▸ Work instruction: When you reproduce these records, keep every word exactly and drop the images.

▸ Stored data entries:
+===+

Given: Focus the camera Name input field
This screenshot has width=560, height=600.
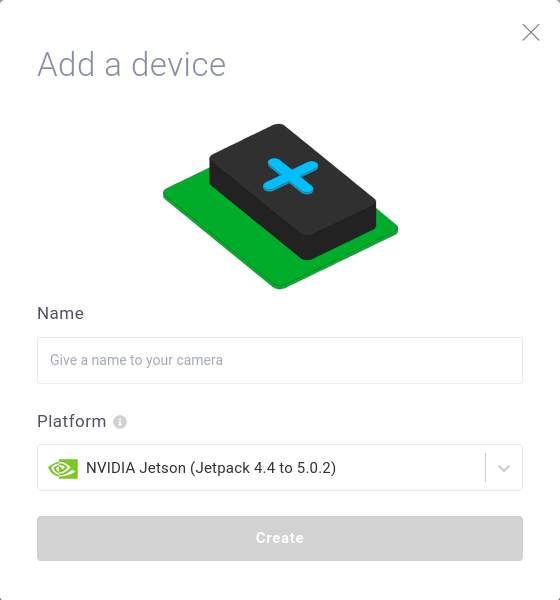Looking at the screenshot, I should click(x=280, y=360).
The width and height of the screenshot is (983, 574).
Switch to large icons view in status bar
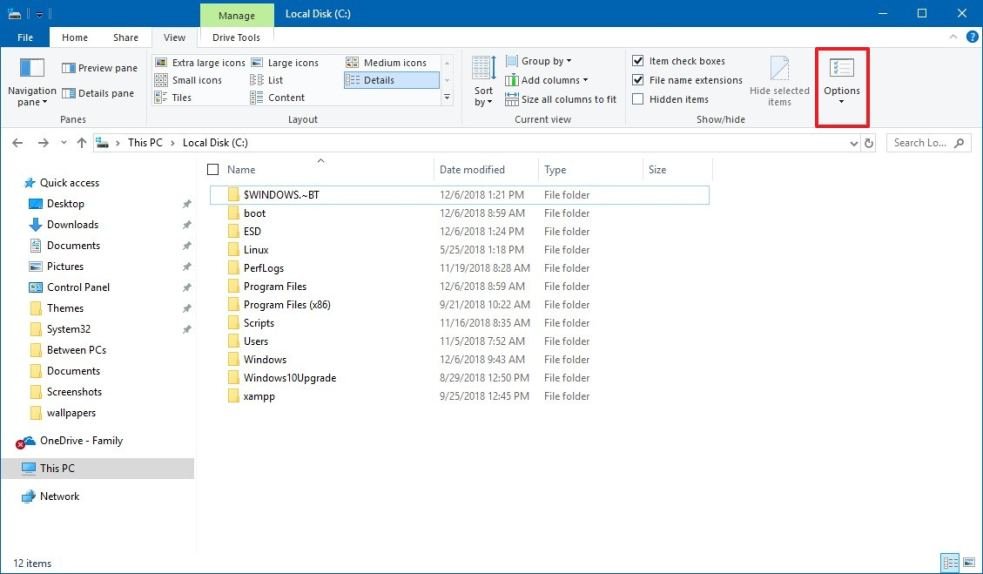pos(969,563)
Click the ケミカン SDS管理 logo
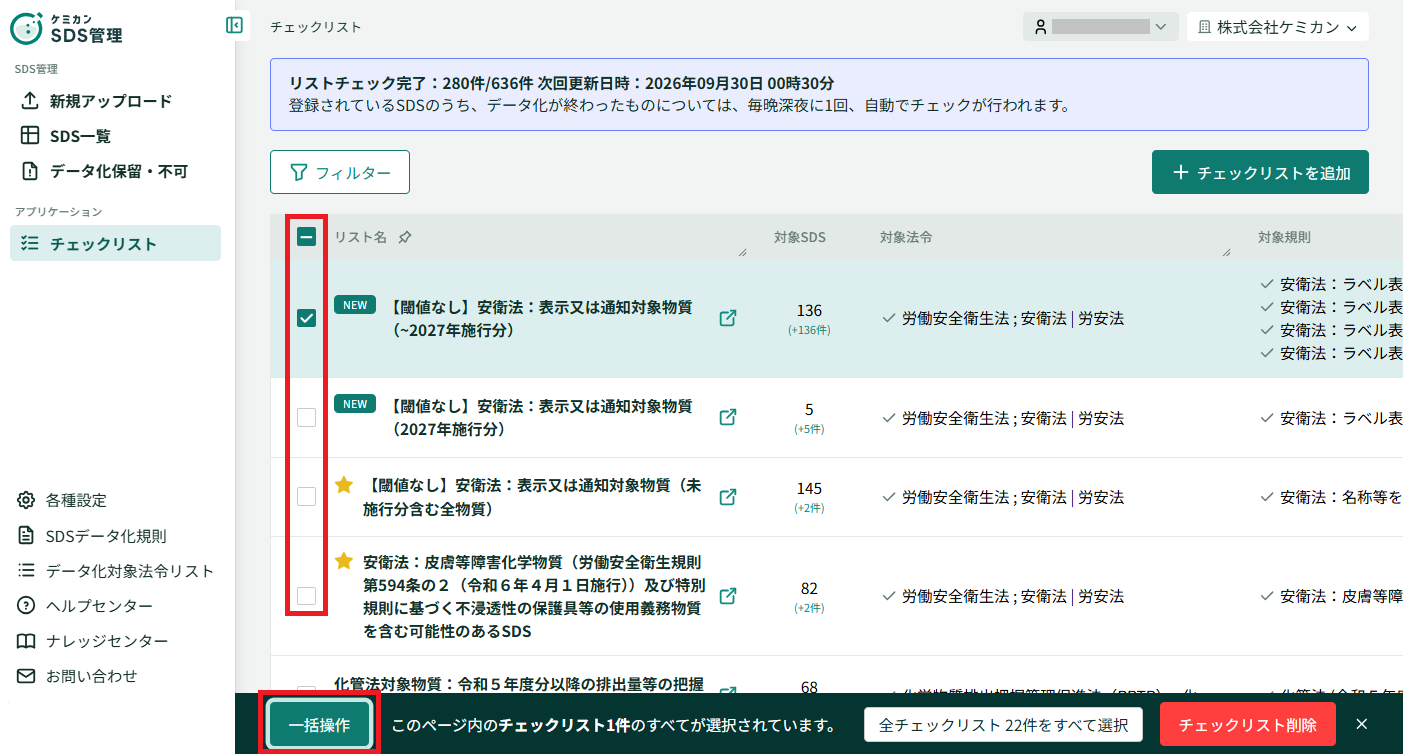This screenshot has height=754, width=1403. (x=67, y=29)
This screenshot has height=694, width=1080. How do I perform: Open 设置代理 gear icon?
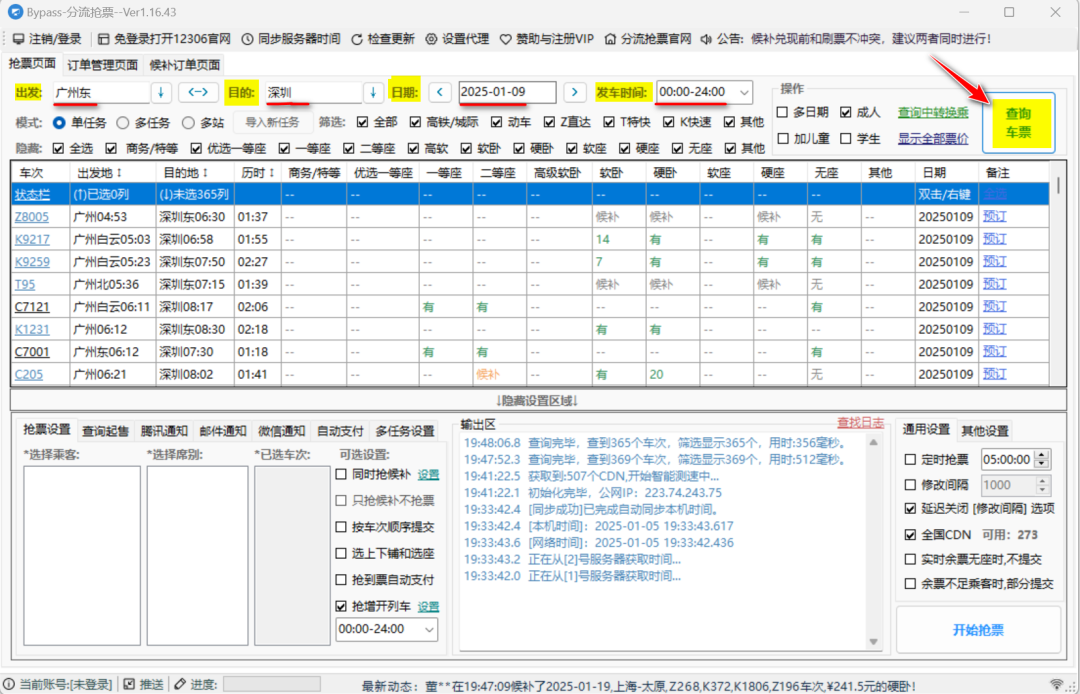pyautogui.click(x=431, y=39)
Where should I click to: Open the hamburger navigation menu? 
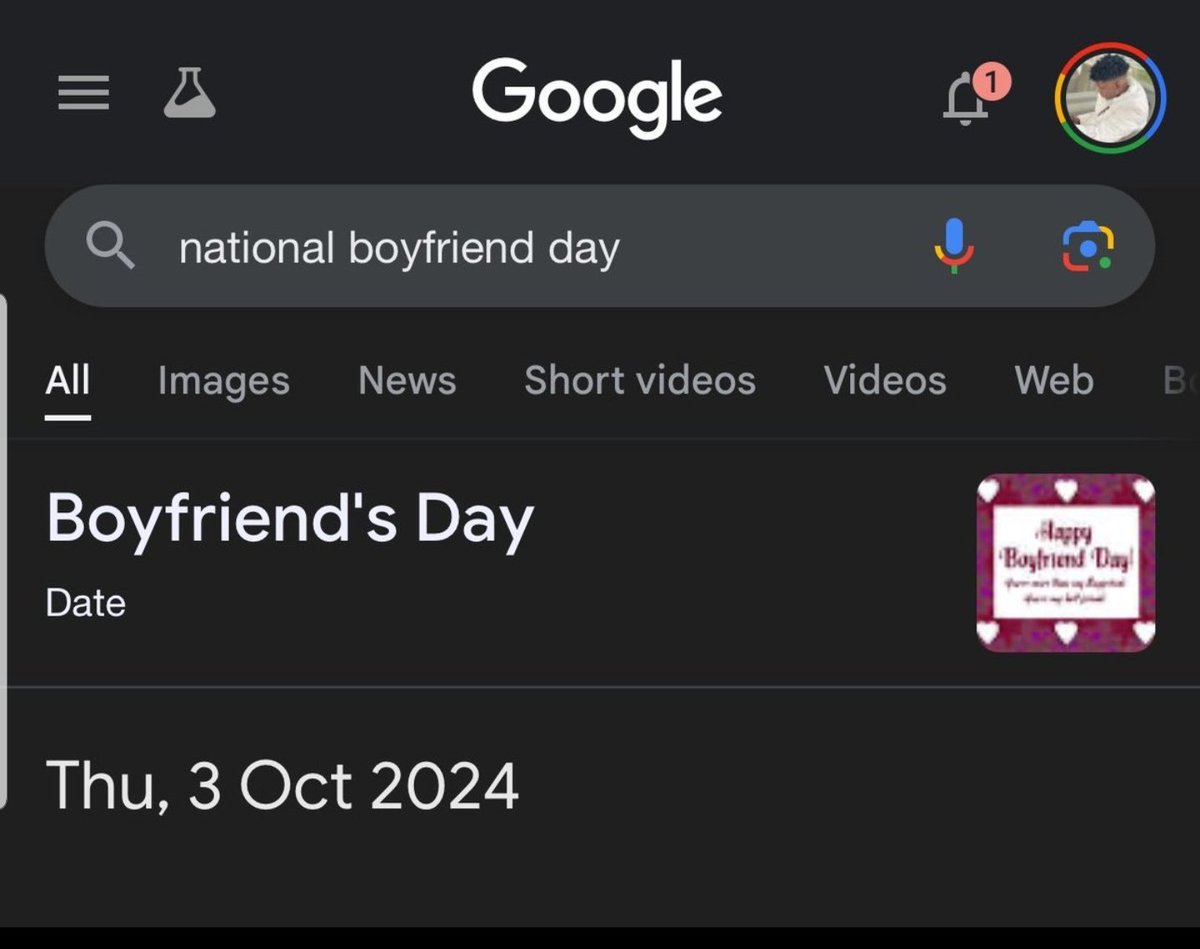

+===+

▸ Output for this task:
Given: Focus the camera Name input field
This screenshot has width=560, height=600.
Looking at the screenshot, I should click(x=280, y=360).
The width and height of the screenshot is (983, 574).
Switch to large icons view in status bar
pos(969,563)
Click the ケミカン SDS管理 logo
This screenshot has height=754, width=1403. (x=67, y=29)
This screenshot has height=694, width=1080. How do I perform: Open 设置代理 gear icon?
pyautogui.click(x=431, y=39)
Where should I click to: Open the hamburger navigation menu? 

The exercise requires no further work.